Good thing too, because the bass drum has moved from my head to inside my chest. Her fingers slide into my mouth and push my jaw open. Now, I can’t say I haven’t dreamt about this moment before, because when your best friend suddenly transforms into the girl every guy notices walking along the beach, believe me, it’s the only thing to think about.

  I press the back of my tongue to the roof of my mouth so her CPR doesn’t choke me. I’ve had enough of nearly drowning for the day. Her lips are warm, like leaning your face up at the sky and wishing the sun would kiss you, and it does. It really does.

  I can’t help it. I fight the ache in my arms and press her down against me. I touch my tongue against hers and taste the salt on her bottom lip.

  Now, I should remember that the last time I tried to kiss her was on my seventh birthday during pin-the-tail-on-the-donkey.
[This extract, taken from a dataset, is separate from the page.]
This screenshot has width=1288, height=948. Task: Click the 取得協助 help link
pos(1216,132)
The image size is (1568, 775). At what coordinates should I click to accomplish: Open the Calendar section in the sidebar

She pinned the sticker on my cheek, so I kissed her, because when you’re seven, a kiss from a boy is the worst kind of punishment. That time she slugged me on the chest and ran to my mom. She’s gotten stronger since then. Her fist comes down on my chest like a hammer.

  “Damn,” I go, “you hit like a dude.”

  Her lips are open, all shocked like whatever she was going to yell at me is lodged in her throat. I don’t know if I’ll ever be able to look at her without thinking of this moment. Her entire face is red, and her cheeks puff up in that way they do when she’s so angry she can’t stand it.

  “On the bright side, you saved me,” I go. I can’t stop from grinning. “Right?”

  “Looks like he didn’t need CPR after all,” says a strange guy’s voice. I notice him for the first time, a guy so orange that his white hoodie radiates against his skin. He’s got muscles that put boulders to shame, even though his face doesn’t look older than mine by much. He brings his radio to his lips and mumbles something into it. The feedback pinches my eardrums.

  “Hey, man,” I say. I try to nod my chin up in the universal guy-salute, but my neck’s too stiff and I must look like a spaz.

  “Don’t act like anything hurts all of a sudden,” Layla says. Why’s she so mad anyway? It was just a kiss.